The Performance of Pensions

The current dispute in UK universities over the future of the pension system for University staff has been the occasion for much solidarity and comradeship – publicly on picket lines, through teach-outs and on social media, and I suspect also more private, care-full channels of support and encouragement. The phrase a ‘teachable moment’ has been heard often enough over the last couple of weeks, although I’m coming to think of all this as a ‘learnable moment – for example, an awful lot of us know a lot more about pension financing and asset pricing and investment and projected life-expectancy, and the mendacity of our employers, than we did a week or so ago. Because that what academics tend to do when they are on strike – they read and research into the things animating their grievances; they think for themselves. Who knew?

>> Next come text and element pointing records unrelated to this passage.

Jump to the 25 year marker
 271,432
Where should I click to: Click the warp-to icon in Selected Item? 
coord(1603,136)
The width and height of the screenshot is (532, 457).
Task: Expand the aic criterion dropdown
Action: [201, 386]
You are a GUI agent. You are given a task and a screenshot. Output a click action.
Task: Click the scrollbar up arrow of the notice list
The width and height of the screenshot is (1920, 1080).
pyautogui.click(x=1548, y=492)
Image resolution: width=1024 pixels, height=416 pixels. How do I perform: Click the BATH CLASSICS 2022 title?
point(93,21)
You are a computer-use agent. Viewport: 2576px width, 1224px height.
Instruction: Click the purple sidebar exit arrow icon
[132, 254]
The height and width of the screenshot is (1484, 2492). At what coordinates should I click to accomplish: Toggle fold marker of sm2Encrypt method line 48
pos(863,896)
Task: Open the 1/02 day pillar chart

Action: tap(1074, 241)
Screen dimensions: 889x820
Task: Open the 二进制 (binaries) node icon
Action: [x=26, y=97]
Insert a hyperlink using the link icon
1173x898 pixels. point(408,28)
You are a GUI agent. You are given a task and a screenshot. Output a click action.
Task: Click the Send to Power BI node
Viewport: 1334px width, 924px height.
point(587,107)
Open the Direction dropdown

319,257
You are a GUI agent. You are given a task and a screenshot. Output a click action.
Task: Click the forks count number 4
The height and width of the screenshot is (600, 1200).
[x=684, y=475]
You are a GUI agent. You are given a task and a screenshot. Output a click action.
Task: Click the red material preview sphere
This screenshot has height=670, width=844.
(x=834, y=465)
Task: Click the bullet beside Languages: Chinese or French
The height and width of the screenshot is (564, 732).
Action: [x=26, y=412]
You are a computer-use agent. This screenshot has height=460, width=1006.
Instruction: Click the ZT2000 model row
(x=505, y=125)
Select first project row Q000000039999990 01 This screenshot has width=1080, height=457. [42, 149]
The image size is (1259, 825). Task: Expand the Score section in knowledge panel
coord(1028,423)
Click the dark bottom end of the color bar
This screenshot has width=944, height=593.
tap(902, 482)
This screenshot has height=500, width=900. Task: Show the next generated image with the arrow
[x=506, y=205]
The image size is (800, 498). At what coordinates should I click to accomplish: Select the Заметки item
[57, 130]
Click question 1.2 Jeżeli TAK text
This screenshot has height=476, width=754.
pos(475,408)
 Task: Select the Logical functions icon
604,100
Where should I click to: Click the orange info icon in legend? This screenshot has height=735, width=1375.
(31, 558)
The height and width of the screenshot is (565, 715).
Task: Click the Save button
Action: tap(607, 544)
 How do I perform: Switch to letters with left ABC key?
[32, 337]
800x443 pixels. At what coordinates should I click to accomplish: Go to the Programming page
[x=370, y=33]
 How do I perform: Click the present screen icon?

All this learning has been facilitated by shared Facebook posts and tweeted links and blogposts, as well as real conversations and events (presumably). And, you know, it’s amazing what you can learn on Google. Part of me is embarrassed to admit to not knowing more about all of this before (but I used to be young and carefree about old age). Then again, the reason it has been so engrossing to learn more about the background to this dispute is precisely because what one is learning is that one’s trust in the good faith of Universities to protect the best interests of their staff that underwrote that ignorance turns out to have been rather ill-placed.

To say the least. My colleague Gail Davies has been tweeting her analysis of the role of the investment consultant Aon Hewitt in shaping the strategy of UUK – ‘The Voice of Universities’ – to redesign University pension system not just in the last year but for some time longer than that. You should have a look at Gail’s thread on all this. And then look at the thread by Felicity Callard that picks up the story, and then Shaun French, and follow where it all leads (it’s not pretty). 

There are all sorts of issues raised by the digging that Gail and Felicity and Shaun and others have been doing. Apart from anything else, the capacity of Twitter to serve as a genuine space of intellectual enlightenment, but also perhaps the limits of that (it can be difficult to keep track of the narrative arc emerging almost in real time as we all discover what a deep hole we have been dug into by our employers). But also some proper ‘theoretical’ ones of very immediate relevance: what Gail and Felicity have found, as a matter of public record, is that UUK and Universities have been complicit in a motivated effort not just to adjust to a ‘shifting landscape’ of pension economics but to help instigate a shift away from collective pooling of risk by Universities to benefit their staff through supporting a pension system to relocate all the risk onto staff by instigating individual savings plans (remember, we now all know that “a DC is not a pension at all“). It turns out the Universities we work for stand as very good examples of the efforts to deliberately enact market practices in new ways that academics themselves have analysed. These and other issues no doubt deserve much more attention – much broader attention is perhaps the better way of putting it – beyond the confines of this particular dispute.

One thing I have learnt, for example, is that reform of the USS pension system actually serves as a live empirical experiment for economists researching the unequal redistributory effects of pension scheme redesign. Financial economists have used the 2011 rule change, when USS closed its final salary scheme to new members, to assess the redistributory effects of rule changes to pensions systems (2011 is also when the national government withdrew from underwriting the USS system, thereby transforming the level of risk to which this system is technically exposed, a central issue in the current dispute). To cut a long story short, they find that this rule change involved a redistribution of wealth from ‘members’ to ‘sponsors’ (that is, from University staff to Universities); and that the costs of this redistribution fall unequally on younger/newer members. Here’s part of the summary of their findings: “The rule change in October 2011 resulted in the transfer of about £32.5 billion of wealth from the members to the sponsor during the 2011-2015 period. This is the equivalent of about £600 million per year, or over 60% of the sponsor’s contribution in 2011 of £938.4 million.” Let that sink in for a moment – and think about it next time you wander past a shiny new building on the campus where you work.

In a rather understated conclusion, the authors helpfully remind us “Since pensions are deferred pay, this represents a substantial pay cut”. And that was back in 2011!

Now, this all comes from a published academic research paper, using robust methods of data analysis (you know, that middle bit of papers that we all mostly skip over, where people show their workings), which addresses a more general issue of scientific significance in its own field, and, oh, remember, would have been through a thorough process of peer-review. You know, the sort of social science knowledge that Universities are rather reluctant to allow entry into their own forms of strategising. I wonder why?